Controversy remains as to which of several copies of the address was given and from where the president mined the gem of the speech, “But, in a larger sense, we can not dedicate—we can not consecrate—we can not hallow—this ground. The brave men, living and dead, who struggled here, have consecrated it, far above our poor power to add or detract. The world will little note, nor long remember what we say here, but it can never forget what they did here. It is for us the living, rather, to be dedicated here to the unfinished work which they who fought here have thus far so nobly advanced.

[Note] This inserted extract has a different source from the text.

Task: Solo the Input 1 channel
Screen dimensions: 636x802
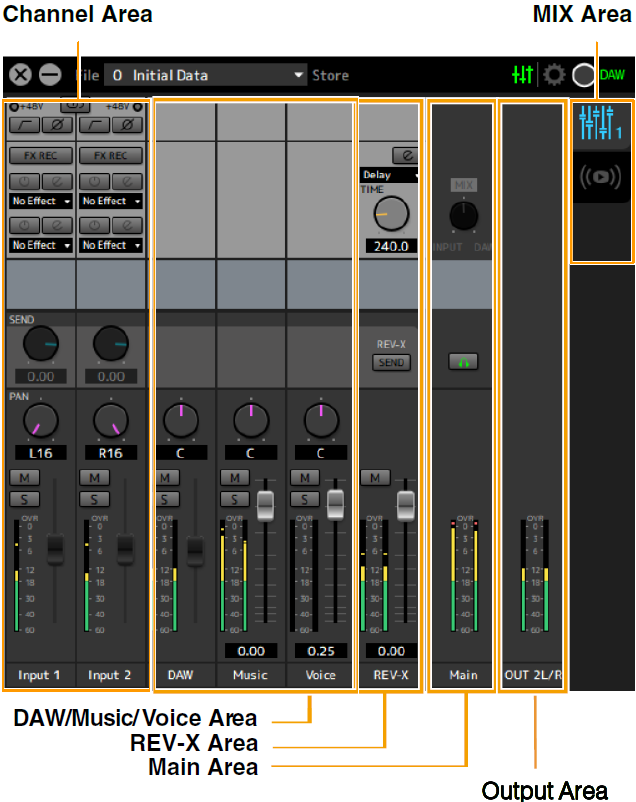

It is rather for us to be here dedicated to the great task remaining before us—that from these honored dead we take increased devotion to that cause for which they gave the last full measure of devotion—that we here highly resolve that these dead shall not have died in vain—that this nation, under God, shall have a new birth of freedom—and that government of the people, by the people, for the people, shall not perish from the earth.”
The last lines, “… government of the people …,” are Lincoln’s simple but reaffirming nod to America’s founders and the journey they set the nation on, one that was to continue in restatement, commitment, fine-tuning.
How many of those vital, defining words were on paper scraps in the president’s desk, jotted down from memory or the influence of others, we will never know.
Were Lincoln alive today, what would he say about what seems to anyone of any political persuasion a great straying of the nation’s original intent?
The growing oligarchy obscenely supported by hidden, special-interest money and the indifference to the humble greatness of a land now raped by greed, lies and deliberate indifference seemingly have buried Lincoln’s words, along with the war dead of the civil conflict, the wars before and after, the dead of government neglect, the young dead of gunshots in our schools.
No matter where your politics lie, unless you are dressed and fed and tickled by the hidden, even sinister interests, within and from without in this America, you are not even close to protection as a human being with aspiration and hope. Your right to “government of the people, by the people, for the people,” secured by so much sacrifice and once articulated by a gift such as Lincoln, are now empty words.